• _REQUIREMENT_
Leave the images out and repeat the data exactly as given.

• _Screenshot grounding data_
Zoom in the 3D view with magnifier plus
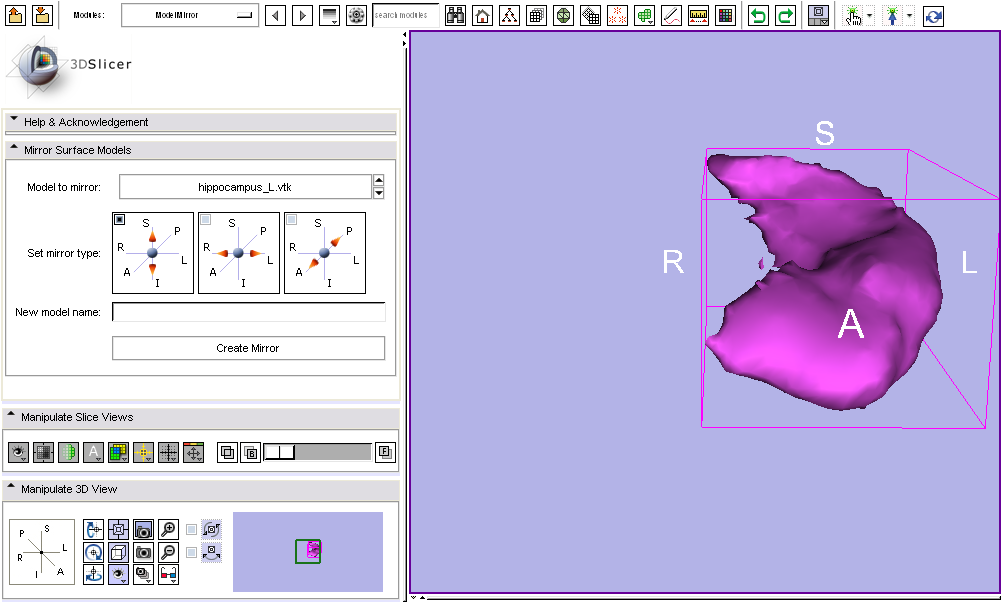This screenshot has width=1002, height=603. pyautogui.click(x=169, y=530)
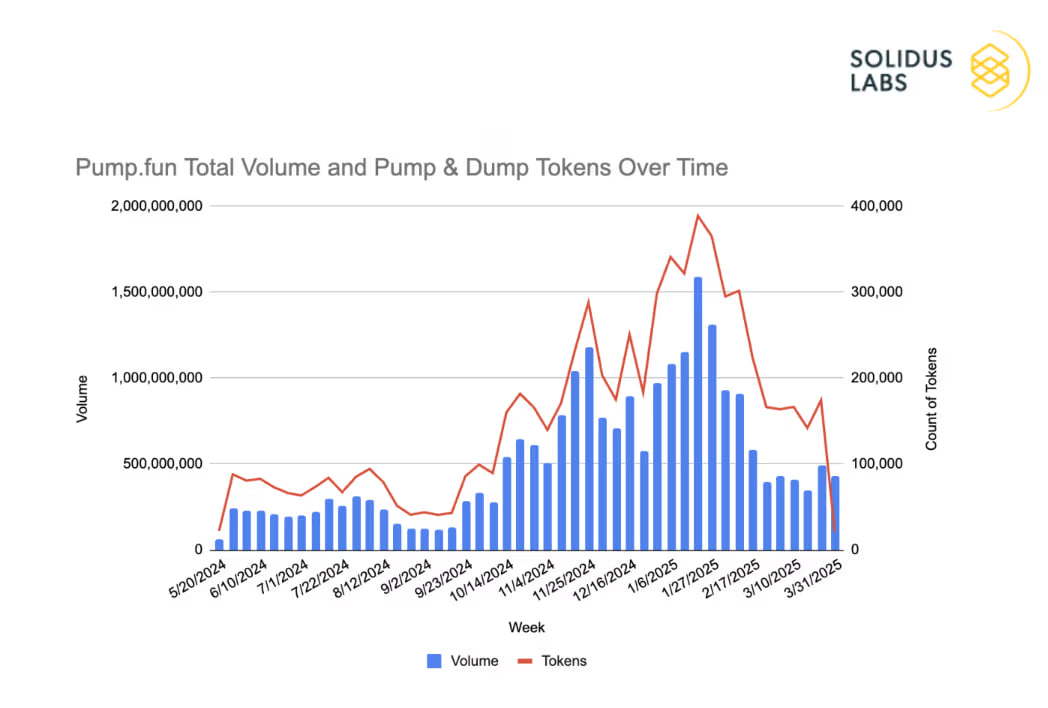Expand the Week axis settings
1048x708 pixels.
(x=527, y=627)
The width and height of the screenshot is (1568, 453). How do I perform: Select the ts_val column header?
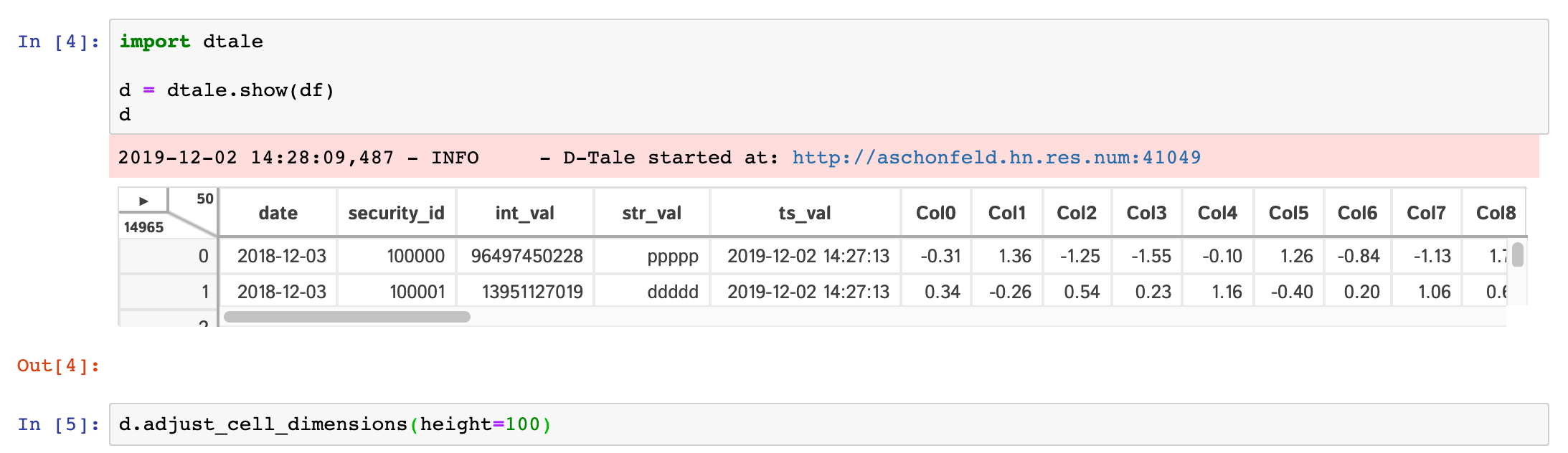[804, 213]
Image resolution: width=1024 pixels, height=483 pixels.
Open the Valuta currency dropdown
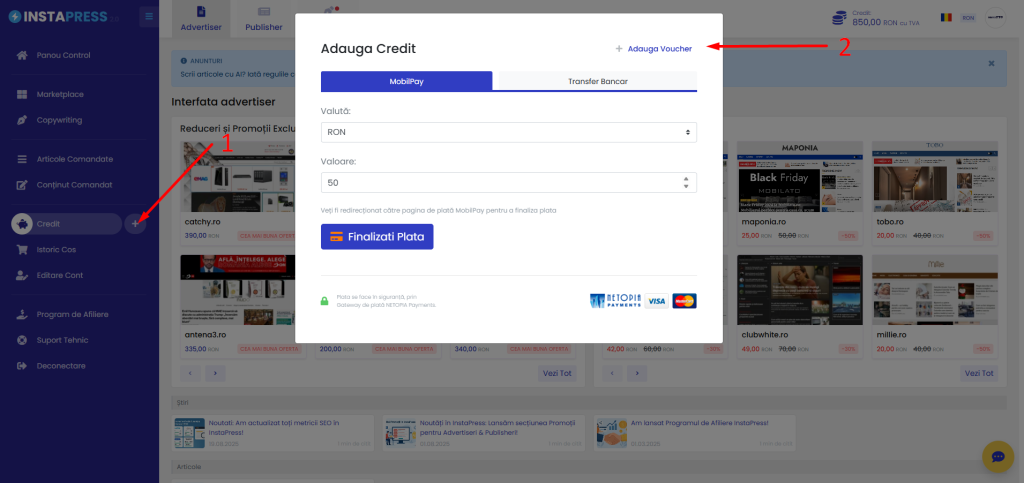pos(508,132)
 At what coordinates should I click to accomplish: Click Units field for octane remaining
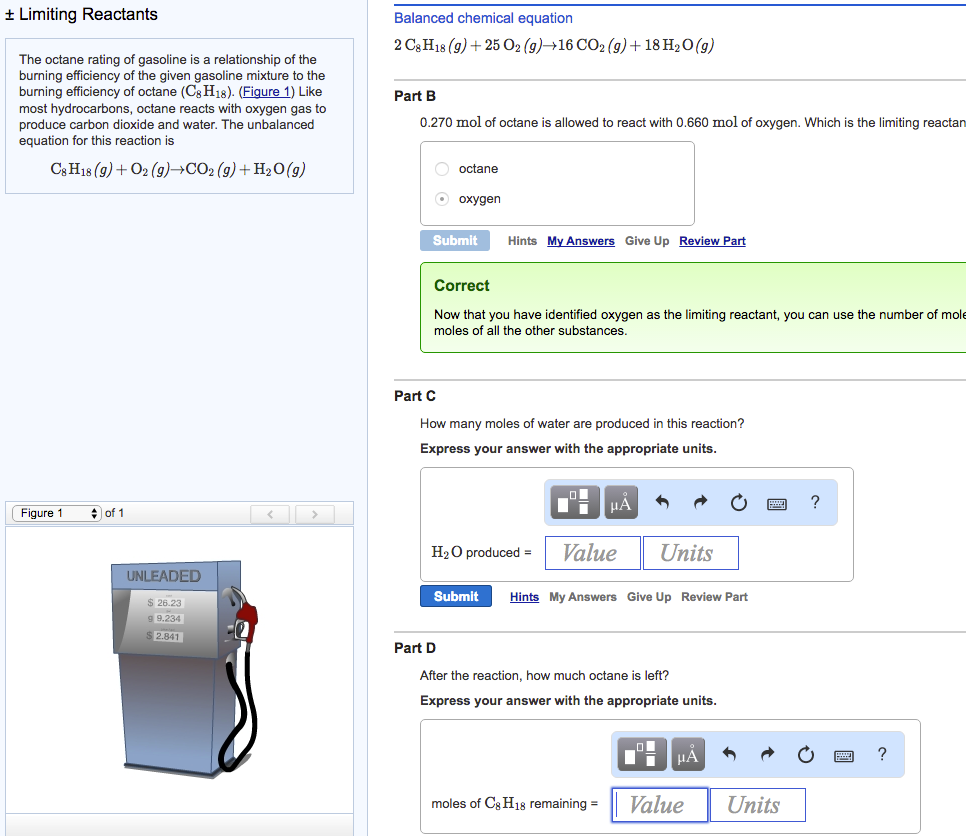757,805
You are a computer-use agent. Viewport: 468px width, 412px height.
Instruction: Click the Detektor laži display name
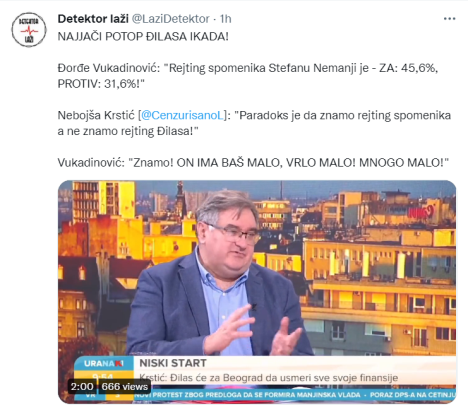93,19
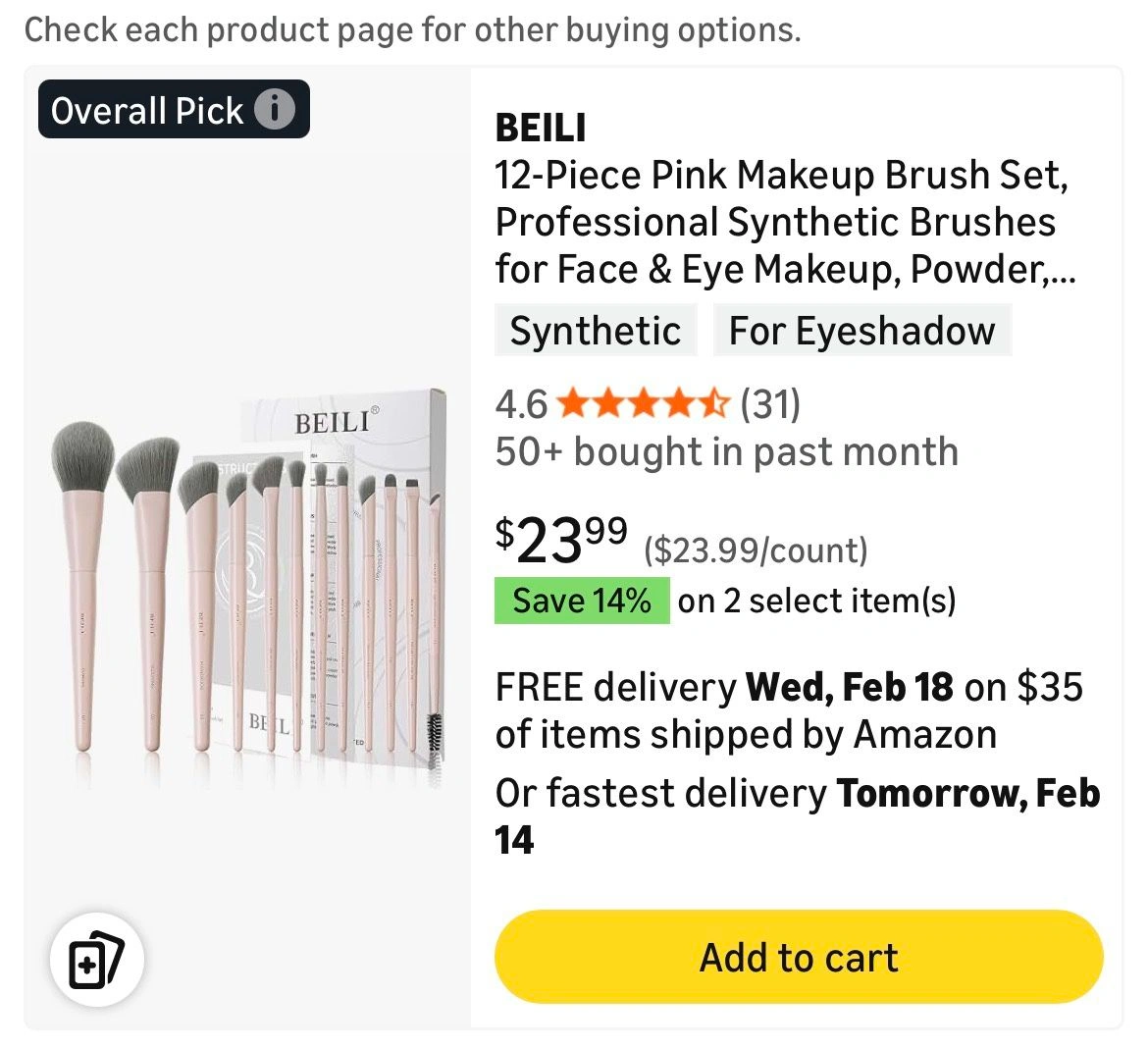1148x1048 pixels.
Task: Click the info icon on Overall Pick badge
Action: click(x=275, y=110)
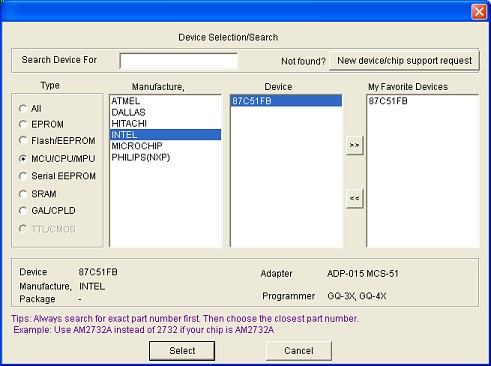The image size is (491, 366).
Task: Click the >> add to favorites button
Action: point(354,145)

• _ANSWER SPACE_
Zoom in the 3D view with magnifier plus
This screenshot has width=1002, height=603. pyautogui.click(x=169, y=530)
Expand the Week axis settings
1048x708 pixels.
(x=527, y=627)
The width and height of the screenshot is (1568, 453). How do I perform: Select the ts_val column header?
[804, 213]
Image resolution: width=1024 pixels, height=483 pixels.
Open the Valuta currency dropdown
pos(508,132)
 At what coordinates should I click to accomplish: Click Units field for octane remaining
757,805
You are a computer-use agent. Viewport: 468px width, 412px height.
Instruction: Click the Detektor laži display name
93,19
1148x1048 pixels.
Task: Click the info icon on Overall Pick badge
Action: click(x=275, y=110)
The image size is (491, 366).
Task: Click the >> add to favorites button
Action: point(354,145)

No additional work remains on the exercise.